Intrinsic anomalous Hall effect in altermagnets

We study the anomalous Hall effect arising from the altermagnetic order and spin-orbit interaction in doped ${\mathrm{FeSb}}_{2}$. To investigate the anomalous transport, we have constructed a tight-binding model of ${\mathrm{FeSb}}_{2}$. We separately considered the constraints imposed on the model parameters by the spin symmetry group and magnetic symmetry group at zero and finite spin-orbit interaction, respectively. The resulting model includes the effect of exchange splitting and is applicable at both zero and finite spin-orbit interaction. In the case of spin symmetry, the analysis covers the spin-only subgroup arising from collinear magnetism, as well as nontrivial symmetry elements. This allows us to explore changes in the hopping amplitudes as symmetry is reduced by spin-orbit interaction from the spin group to the magnetic group. While the anomalous Hall effect is forbidden by spin symmetry, it is allowed by the symmetries of the magnetic group.
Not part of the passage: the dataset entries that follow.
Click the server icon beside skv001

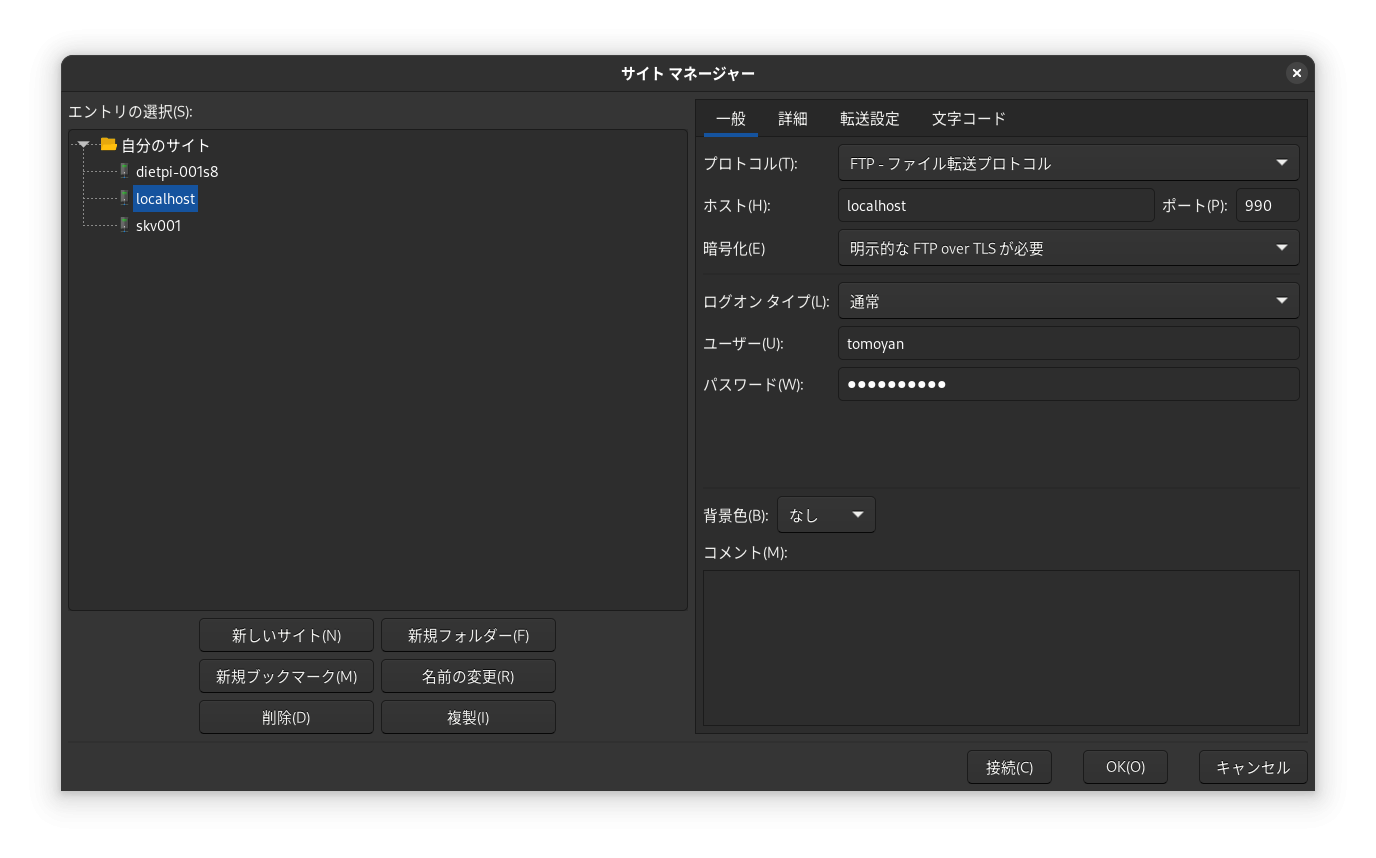pyautogui.click(x=124, y=225)
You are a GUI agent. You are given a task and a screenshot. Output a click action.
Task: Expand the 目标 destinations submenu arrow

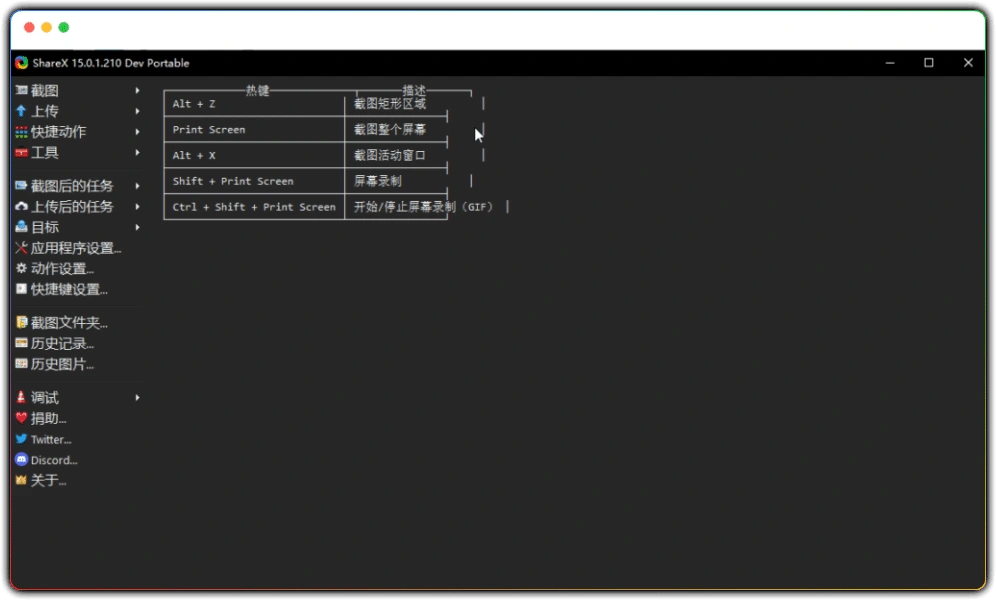[x=137, y=227]
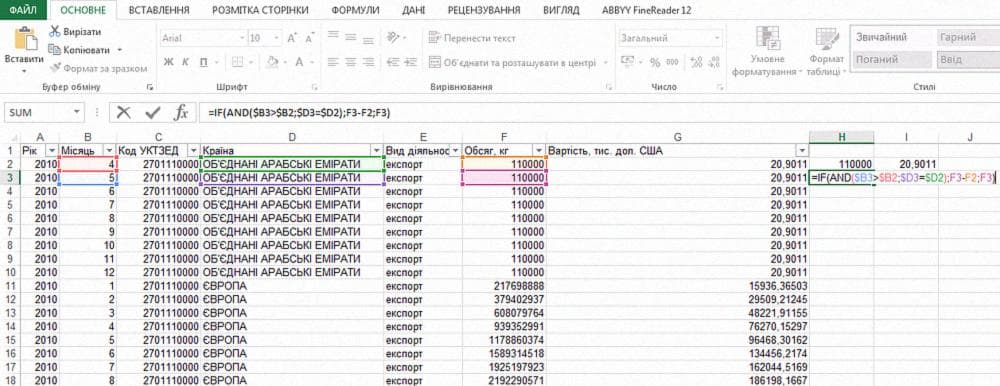Click the Format Painter (Формат за зразком) icon
Image resolution: width=1000 pixels, height=386 pixels.
pyautogui.click(x=55, y=68)
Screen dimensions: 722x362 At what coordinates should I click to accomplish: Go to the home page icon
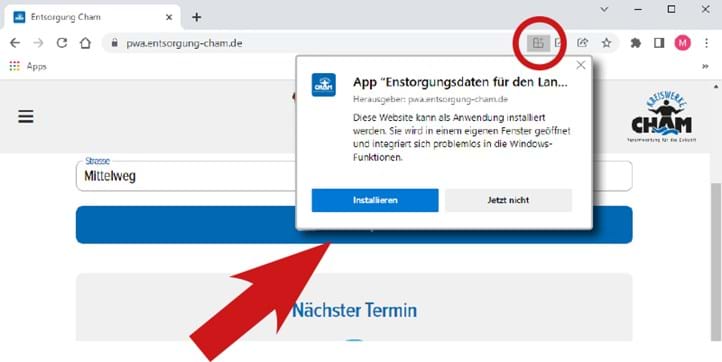[x=85, y=43]
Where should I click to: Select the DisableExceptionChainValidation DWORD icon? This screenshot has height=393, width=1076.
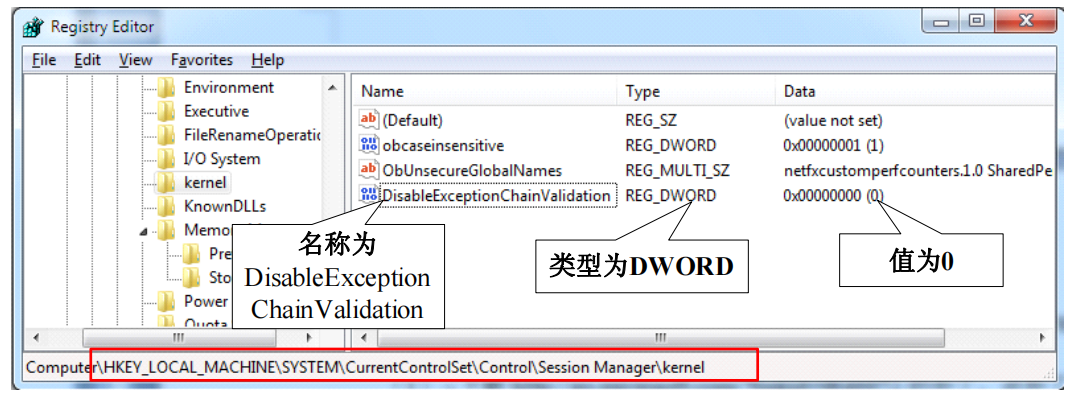coord(369,195)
The intrinsic Hall conductivity is shown to vanish linearly with spin-orbit interaction. This nonanalytic behavior is universal to altermagnets. It originates from the singularity of the Berry curvature localized along lines on a Fermi surface confined to symmetry planes. These planes host spin degeneracy protected by spin symmetry, which is lifted by spin-orbit interaction.